Boas resoluções a todos!

Champfleury foi pioneiro nos estudos da cultura popular e crítico de primeira linha; foi o historiador da arte que redescobriu artistas maiores do passado, como os irmãos Le Nain

JORGE COLI
COLUNISTA DA FOLHA

Ele é uma espécie de Deus entre seus amigos". A dor-de-cotovelo devia ser enorme, nesta frase de um contemporâneo, ainda mais porque os amigos se chamavam Baudelaire, Balzac, Delacroix, Nadar, Whistler, Richard Wagner, Manet, Rodin. O "Deus" desses deuses foi bem esquecido, hoje conhecido apenas por alguns xeretas. Ao longo do século 19, era um intelectual e pensador influente. Chamava-se Champfleury.
Escreveu romances, mas, sobretudo, atuou, pioneiro, nos estudos da cultura popular -as xilogravuras, as canções urbanas e rurais, a caricatura, a pantomima, o circo, a faiança rústica e a porcelana sofisticada. Foi crítico de primeira linha; foi historiador da arte que redescobriu artistas maiores do passado, como os irmãos Le Nain [pintores franceses do séc. 17].

Convicções
Em 1861, Champfleury publicava uma obra intitulada "Grandes Figuras de Ontem e de Hoje - Balzac, Gérard de Nerval, Wagner, Courbet". São ensaios vivos e agudos sobre cada um e ainda se mostram testemunhos de sua convivência com esses grandes criadores.
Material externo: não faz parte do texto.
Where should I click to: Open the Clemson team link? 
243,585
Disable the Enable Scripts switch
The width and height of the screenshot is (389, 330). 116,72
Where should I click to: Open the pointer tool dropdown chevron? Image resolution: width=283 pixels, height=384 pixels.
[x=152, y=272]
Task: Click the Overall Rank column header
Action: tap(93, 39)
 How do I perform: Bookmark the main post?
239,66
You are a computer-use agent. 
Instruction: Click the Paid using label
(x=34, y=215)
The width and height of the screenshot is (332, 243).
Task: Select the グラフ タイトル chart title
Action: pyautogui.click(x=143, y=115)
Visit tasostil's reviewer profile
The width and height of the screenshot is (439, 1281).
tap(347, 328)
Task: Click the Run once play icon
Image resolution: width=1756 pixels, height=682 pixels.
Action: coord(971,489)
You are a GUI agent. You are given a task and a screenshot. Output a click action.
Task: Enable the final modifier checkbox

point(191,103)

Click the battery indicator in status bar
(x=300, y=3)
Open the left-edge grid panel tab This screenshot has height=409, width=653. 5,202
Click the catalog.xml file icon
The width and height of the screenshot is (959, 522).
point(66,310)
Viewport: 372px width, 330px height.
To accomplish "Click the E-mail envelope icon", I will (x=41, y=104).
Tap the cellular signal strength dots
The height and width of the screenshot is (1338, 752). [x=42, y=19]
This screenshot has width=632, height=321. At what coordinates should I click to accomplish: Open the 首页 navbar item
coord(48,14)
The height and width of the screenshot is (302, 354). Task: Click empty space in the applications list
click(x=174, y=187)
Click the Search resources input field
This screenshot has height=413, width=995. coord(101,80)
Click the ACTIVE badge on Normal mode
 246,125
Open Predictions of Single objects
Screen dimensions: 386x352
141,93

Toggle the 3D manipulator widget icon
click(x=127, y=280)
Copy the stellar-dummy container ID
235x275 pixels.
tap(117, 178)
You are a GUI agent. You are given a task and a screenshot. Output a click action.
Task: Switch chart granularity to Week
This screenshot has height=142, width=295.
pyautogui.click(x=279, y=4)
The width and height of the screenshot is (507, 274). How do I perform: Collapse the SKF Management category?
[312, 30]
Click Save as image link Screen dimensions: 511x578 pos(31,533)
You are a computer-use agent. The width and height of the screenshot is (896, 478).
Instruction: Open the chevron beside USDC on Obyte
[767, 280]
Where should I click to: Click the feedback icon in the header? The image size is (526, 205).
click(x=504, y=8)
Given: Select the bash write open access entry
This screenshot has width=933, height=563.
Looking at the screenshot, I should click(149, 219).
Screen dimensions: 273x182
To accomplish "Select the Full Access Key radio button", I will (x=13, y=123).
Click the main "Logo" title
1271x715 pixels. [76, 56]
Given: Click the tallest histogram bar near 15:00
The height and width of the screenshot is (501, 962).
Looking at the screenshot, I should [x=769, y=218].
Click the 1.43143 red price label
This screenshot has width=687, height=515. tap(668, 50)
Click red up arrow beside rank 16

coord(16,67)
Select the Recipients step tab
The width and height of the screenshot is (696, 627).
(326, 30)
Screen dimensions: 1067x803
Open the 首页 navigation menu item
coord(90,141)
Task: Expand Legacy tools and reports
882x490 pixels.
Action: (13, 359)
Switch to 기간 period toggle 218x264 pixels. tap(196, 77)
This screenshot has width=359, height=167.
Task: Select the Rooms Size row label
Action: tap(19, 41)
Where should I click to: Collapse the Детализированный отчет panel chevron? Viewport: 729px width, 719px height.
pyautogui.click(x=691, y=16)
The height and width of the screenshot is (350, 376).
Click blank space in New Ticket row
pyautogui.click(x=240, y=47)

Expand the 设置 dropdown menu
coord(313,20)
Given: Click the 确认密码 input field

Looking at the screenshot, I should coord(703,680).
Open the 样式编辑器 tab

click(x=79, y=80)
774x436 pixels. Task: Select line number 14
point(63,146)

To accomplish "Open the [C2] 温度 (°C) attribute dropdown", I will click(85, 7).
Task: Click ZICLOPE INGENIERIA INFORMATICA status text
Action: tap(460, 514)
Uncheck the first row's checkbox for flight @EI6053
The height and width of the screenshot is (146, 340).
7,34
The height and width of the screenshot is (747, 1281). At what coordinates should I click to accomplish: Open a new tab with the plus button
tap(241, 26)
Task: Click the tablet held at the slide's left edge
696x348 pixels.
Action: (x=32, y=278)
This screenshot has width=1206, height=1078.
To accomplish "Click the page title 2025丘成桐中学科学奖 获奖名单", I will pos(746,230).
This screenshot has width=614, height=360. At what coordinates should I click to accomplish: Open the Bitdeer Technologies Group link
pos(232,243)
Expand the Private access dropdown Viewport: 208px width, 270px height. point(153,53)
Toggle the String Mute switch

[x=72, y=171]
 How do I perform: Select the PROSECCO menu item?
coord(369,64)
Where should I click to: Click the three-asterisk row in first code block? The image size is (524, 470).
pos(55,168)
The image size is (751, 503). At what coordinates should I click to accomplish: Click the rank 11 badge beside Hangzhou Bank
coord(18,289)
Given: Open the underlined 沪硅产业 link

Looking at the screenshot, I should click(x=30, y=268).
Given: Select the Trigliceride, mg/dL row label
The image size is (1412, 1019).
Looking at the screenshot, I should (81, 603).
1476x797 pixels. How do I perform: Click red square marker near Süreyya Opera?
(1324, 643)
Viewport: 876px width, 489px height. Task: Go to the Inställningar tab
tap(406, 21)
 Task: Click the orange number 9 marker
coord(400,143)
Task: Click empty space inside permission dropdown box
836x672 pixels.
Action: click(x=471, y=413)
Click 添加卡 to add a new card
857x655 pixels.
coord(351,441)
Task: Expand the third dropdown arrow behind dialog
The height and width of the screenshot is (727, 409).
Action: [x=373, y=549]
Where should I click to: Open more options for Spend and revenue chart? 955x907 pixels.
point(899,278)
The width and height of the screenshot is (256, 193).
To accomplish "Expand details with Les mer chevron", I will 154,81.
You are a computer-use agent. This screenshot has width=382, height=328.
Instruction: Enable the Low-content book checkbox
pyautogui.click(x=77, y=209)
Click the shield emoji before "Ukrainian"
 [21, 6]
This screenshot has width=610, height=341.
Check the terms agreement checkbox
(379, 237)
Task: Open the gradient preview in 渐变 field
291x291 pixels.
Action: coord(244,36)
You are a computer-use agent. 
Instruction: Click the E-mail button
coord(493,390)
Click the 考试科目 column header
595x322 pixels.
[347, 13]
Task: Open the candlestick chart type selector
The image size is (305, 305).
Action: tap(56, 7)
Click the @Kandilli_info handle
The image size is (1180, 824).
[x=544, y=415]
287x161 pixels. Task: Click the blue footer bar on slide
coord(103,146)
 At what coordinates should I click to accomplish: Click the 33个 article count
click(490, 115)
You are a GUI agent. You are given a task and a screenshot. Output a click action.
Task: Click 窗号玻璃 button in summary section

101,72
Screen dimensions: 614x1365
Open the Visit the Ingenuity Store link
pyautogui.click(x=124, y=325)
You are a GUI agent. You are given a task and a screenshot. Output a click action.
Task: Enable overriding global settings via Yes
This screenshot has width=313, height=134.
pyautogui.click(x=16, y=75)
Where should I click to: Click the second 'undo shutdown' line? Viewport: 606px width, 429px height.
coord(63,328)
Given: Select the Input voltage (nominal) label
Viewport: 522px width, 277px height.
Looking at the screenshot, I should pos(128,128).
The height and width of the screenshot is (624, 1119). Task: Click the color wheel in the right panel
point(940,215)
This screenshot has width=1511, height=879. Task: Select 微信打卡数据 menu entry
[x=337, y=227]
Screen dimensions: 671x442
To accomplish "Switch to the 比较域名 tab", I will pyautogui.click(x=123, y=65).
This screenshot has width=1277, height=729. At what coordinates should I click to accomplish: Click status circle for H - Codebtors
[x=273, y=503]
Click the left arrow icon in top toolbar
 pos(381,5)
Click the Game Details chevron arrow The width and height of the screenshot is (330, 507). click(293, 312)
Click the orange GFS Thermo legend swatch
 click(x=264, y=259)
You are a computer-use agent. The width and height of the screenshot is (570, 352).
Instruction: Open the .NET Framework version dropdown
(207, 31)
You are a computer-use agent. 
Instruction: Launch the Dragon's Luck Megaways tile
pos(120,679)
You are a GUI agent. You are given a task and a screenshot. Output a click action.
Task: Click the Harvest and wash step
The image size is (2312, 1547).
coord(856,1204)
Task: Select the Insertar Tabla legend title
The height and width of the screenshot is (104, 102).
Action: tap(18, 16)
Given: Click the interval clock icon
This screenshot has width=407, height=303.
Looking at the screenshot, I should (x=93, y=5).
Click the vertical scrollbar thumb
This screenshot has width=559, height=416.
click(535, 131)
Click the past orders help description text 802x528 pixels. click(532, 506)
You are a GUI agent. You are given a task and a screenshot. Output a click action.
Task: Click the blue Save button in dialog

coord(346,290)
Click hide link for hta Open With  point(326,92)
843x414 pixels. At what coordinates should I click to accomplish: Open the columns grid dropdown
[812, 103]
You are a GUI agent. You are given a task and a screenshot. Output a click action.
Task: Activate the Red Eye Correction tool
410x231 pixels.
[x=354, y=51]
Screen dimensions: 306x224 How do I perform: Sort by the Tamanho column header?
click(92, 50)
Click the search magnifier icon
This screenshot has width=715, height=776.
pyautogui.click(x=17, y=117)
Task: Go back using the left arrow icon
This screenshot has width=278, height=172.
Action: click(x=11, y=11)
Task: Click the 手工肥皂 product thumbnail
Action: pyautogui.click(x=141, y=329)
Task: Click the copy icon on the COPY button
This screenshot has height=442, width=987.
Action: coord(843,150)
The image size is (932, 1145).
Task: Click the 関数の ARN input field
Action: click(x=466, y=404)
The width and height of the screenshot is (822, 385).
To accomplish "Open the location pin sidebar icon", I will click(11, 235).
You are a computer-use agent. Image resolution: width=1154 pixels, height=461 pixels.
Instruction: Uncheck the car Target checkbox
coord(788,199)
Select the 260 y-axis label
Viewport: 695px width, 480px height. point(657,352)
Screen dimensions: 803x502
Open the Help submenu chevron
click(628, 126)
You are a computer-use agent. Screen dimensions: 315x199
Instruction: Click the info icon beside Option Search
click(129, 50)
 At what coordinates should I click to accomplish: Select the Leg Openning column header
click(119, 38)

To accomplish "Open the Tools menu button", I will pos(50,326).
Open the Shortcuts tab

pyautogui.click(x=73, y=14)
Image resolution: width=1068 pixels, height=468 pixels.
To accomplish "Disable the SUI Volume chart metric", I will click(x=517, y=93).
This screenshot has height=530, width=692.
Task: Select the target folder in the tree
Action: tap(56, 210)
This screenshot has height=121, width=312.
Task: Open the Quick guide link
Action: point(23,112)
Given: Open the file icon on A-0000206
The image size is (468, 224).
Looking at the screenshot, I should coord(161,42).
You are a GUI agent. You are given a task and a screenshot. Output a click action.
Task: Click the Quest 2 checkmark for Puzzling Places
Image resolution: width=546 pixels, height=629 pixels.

O livro, esgotado há muito, está, integral, no site Google Pesquisa de Livros [http:// books.google.com.br; buscar "Grandes figures d'hier et d'aujourd'hui"]. À guisa de prefácio, Champfleury insere vários conselhos para si mesmo, redigidos muitos anos antes, quando era jovem e começava sua carreira literária nos jornais. São frases sábias, levemente amargas, orgulhosas e misantrópicas. Não envelheceram sequer em uma vírgula. Numerosas demais para serem transcritas todas aqui, vão, pelo menos, algumas.

Frases
1) Nunca faça concessão a ninguém. 2) Pense o que você escreve e escreva o que você pensa. 3) Se você quer enriquecer, jogue fora sua pena. 4) Se você teme ferir as opiniões da sociedade, jogue fora sua pena. 5) Se você quer agradar a toda gente, jogue fora sua pena.
6) Se você quer, aos 30 anos de idade, chegar à honra, à fortuna, à tranqüilidade, jogue fora sua pena. 7) Se o amor ao jogo, ao vinho, às mulheres é, em você, mais forte do que a arte, jogue fora sua pena. 8) Não se submeta às leis da sociedade e não tema viver sozinho, com seu pensamento diante de si, com seu pensamento como companheiro, com seu pensamento como amigo, com seu pensamento como namorada. 9) Obrigue-se a ser pobre. Se você é rico, gaste logo seu dinheiro para pedir o sustento às letras. 10) Com 20 anos, todos somos ricos; o dinheiro virá mais tarde.
11) Nunca escreva uma única linha por complacência com quem quer que seja; de complacência em complacência, você se tornará apenas um empregado doméstico. 12) Não espere uma popularidade súbita; só os medíocres conseguem o sucesso na primeira tentativa. 13) Pense muito no futuro, pouco no passado, e esqueça o presente. 14) Não se gaste com polêmicas frívolas. As polêmicas não fazem bons volumes. 15) Negam sua obra; sua obra responde por você. 16) Você foi negado, logo, você existe. 17) De 18 a 25 anos, permito-lhe todas as paixões; para pintar o amor é preciso ter amado. Você ainda não é homem e não sabe o que vai se tornar; mas tome cuidado para que as paixões não grudem em você por toda a vida.
18) Se precisar de um amigo dedicado, sempre alegre, sempre disposto a acompanhar-lhe em longas caminhadas, pegue um cachorro. 19) Você deve julgar tudo por você mesmo, por seus olhos e por seus ouvidos, nunca decida nada pelos olhos de outro ou pelos ouvidos de seu vizinho.